When I was young, mowed turf grass ran down to the lake's barren shores. Once a marsh, with liminal margins, the lake then had an artificially neat edge. It was intended entirely for the use of people, not any wild inhabitants. The plants that had for centuries lived in relationship with the marshy shores were mostly gone. Wildness didn't belong at an urban lake of that era. It was at best an inconvenience, and at worst a threat. 

Fifty years on, frogs at this same lake sing loudly in the springtime. They chorus from dense stands of young willows, habitat for the frogs that also protect the the shoreline from erosion and help filter pollutants from the water. Turtles nest on the sandy beaches. Great blue herons stalk the shoreline under dangling willow fronds, and bald eagles circle high overhead, fishing. 

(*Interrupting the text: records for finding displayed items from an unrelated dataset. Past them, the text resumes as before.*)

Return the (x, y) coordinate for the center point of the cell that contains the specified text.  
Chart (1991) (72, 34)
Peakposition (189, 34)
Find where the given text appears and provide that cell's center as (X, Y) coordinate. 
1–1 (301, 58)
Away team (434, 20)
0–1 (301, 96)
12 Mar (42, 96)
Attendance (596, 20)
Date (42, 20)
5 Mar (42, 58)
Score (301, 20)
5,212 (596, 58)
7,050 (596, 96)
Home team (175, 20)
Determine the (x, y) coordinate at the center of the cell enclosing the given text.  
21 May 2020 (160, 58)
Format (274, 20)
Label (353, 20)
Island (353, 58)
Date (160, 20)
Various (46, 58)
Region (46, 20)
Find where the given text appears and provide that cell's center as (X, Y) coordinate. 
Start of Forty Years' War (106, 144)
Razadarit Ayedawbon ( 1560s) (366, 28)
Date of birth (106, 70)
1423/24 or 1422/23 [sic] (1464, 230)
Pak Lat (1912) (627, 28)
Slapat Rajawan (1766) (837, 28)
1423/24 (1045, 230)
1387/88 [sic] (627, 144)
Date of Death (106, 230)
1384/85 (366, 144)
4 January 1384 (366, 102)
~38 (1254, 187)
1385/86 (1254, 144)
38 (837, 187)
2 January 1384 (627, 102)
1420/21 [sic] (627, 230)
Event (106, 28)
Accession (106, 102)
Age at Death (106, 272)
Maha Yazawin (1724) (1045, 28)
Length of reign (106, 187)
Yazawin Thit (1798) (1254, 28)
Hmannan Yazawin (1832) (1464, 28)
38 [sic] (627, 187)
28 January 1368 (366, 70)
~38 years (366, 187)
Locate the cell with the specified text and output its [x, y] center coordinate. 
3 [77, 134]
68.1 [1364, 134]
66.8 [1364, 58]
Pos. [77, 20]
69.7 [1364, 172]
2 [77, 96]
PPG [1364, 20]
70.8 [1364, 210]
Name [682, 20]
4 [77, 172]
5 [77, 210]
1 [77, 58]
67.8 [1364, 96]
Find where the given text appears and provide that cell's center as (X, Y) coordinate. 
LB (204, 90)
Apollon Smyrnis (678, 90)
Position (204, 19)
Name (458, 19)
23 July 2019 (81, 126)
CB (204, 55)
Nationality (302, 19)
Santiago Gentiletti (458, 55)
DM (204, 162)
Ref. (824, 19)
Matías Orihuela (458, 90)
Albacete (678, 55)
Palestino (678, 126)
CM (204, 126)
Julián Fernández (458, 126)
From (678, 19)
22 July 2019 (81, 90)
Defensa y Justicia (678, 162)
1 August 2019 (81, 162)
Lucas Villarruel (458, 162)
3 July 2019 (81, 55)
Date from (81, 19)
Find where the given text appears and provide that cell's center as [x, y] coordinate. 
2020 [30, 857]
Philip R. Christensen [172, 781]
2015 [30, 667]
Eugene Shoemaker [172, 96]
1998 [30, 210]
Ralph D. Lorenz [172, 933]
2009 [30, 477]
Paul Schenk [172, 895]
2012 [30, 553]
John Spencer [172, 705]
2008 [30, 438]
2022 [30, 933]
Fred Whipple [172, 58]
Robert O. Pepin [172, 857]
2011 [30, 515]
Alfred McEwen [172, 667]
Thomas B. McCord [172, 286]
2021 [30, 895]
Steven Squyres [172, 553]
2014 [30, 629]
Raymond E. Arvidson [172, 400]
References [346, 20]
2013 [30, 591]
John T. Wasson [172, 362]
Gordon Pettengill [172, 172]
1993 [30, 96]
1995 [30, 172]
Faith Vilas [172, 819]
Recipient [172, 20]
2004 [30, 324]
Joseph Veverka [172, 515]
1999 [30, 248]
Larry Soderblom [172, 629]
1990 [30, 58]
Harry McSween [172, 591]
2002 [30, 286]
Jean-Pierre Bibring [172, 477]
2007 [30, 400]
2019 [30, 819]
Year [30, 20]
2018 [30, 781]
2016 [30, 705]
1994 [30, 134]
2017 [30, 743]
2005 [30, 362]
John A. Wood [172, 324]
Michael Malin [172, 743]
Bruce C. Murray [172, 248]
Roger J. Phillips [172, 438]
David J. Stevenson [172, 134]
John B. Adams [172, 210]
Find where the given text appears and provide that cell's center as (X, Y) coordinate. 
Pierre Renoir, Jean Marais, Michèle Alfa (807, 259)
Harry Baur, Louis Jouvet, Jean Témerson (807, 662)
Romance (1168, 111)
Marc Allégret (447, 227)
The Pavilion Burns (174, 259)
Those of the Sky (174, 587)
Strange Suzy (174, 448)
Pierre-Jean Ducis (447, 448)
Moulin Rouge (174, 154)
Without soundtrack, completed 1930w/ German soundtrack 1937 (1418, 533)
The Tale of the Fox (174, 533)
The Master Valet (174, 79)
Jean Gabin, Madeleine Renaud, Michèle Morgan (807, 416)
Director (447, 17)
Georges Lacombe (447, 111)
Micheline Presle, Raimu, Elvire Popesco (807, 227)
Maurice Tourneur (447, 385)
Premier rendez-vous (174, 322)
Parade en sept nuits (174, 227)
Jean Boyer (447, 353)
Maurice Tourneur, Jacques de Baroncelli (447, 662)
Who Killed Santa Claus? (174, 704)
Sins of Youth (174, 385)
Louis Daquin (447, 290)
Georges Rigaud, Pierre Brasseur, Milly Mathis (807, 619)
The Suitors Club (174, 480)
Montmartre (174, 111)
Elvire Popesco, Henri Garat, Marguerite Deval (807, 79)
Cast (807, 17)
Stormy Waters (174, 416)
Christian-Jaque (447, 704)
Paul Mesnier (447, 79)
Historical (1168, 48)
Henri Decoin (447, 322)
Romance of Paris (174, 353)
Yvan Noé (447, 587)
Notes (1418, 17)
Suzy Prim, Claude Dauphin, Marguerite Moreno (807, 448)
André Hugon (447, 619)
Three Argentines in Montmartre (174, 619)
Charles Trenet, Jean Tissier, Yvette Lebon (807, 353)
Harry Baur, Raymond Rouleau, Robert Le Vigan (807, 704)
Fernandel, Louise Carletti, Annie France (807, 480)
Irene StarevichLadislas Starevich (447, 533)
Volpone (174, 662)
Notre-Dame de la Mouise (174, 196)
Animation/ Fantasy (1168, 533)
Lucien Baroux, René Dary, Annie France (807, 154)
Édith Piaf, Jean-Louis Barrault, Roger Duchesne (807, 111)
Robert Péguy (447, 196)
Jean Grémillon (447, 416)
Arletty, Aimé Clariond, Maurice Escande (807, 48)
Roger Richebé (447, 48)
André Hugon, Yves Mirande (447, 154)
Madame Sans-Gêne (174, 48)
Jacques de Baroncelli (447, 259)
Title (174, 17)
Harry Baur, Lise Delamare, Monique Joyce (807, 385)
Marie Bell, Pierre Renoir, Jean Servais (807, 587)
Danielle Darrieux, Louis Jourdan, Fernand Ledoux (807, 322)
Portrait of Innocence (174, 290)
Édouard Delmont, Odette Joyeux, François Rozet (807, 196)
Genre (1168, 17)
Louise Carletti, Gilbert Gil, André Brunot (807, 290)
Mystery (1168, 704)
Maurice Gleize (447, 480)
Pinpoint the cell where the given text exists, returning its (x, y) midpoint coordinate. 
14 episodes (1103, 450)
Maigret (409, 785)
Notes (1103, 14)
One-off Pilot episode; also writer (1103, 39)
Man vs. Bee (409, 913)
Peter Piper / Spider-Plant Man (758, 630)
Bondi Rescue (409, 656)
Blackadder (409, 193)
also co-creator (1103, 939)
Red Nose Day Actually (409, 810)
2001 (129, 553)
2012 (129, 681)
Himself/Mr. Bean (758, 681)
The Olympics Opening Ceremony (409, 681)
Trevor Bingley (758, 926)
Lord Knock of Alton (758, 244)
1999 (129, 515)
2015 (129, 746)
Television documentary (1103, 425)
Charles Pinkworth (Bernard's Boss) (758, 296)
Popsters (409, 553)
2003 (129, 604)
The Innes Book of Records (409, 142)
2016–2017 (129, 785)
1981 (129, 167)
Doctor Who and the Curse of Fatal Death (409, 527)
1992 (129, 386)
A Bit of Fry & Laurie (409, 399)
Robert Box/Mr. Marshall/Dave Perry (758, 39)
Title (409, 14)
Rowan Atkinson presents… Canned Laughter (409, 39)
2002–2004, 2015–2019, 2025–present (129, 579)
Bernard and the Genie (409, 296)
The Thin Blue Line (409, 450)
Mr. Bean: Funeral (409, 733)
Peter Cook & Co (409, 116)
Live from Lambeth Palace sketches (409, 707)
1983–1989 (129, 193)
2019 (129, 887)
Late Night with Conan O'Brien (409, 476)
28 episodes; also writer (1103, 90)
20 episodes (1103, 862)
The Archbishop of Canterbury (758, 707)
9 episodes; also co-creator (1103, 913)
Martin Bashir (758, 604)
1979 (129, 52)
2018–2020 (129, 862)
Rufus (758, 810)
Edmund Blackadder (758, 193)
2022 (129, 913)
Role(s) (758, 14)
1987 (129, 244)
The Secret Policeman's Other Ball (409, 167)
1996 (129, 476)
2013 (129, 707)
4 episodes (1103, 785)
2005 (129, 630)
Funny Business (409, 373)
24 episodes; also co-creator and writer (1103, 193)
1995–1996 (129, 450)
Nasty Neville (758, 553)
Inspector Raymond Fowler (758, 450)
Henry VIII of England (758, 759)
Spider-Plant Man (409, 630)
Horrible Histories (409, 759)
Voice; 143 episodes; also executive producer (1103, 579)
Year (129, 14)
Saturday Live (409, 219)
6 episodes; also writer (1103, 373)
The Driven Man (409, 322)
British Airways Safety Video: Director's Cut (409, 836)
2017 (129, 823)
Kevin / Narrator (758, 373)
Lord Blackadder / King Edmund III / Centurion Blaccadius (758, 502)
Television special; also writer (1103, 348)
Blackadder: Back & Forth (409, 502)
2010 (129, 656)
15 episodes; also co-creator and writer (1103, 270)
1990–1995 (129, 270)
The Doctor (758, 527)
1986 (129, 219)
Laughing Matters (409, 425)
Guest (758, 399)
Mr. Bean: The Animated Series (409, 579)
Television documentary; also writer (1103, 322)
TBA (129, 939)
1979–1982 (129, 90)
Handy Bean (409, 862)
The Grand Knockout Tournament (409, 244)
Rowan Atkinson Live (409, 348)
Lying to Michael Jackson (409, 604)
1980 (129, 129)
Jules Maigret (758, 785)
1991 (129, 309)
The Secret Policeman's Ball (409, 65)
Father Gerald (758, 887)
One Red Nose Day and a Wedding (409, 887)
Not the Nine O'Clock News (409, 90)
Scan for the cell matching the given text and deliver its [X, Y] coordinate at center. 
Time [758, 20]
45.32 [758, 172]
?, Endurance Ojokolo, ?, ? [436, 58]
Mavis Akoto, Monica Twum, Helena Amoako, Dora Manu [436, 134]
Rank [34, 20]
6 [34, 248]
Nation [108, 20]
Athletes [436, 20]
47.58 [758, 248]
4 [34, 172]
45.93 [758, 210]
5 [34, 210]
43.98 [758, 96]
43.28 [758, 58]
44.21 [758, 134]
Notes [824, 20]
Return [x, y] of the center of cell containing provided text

Now, the waters are allowed to find the shape they want to become...to flood at will into adjacent marshy pools thick with reeds and frog songs, where red-winged blackbirds can weave their nests amid the deep tangle of cattails and sedges. 

And fifty years later, I am thankful to have gained some understanding of what a living lake is, and how it may be abused or ignored or cared for and treasured by the people and culture that surround it.

When I think about this place, I feel gratitude that these waters and lands that I love were always cared for and honored by the Native peoples. They were still honored and remembered for generations after the people were displaced and robbed of their sacred homelands.

I am also thankful for the wise minds in recent history that are allowing wildness to return, even a small degree, to these public lands. Allowing them to be who they are, to do the work they were created to do.

I want to remember that these waters, and all waters — even in the midst of a city — are living and ancient, and that they remember.

That the land I walk on remembers its ancient past as marshland, savanna, prairie, woodland. 

That the land also remembers the original peoples who listened to hear its voice...the people with whom  it lived in deep, reciprocal relationship for millennia.

I want to believe that if I sing to the waters, speak and listen to them, chant my thanks and feel their liquid touch upon my skin, that they may someday carry a memory of this woman, as well.

I want to believe that my deepest self, like the marshlands, will always remember who I am; always return me to my essential wild shape — to the person I was made to be in this life.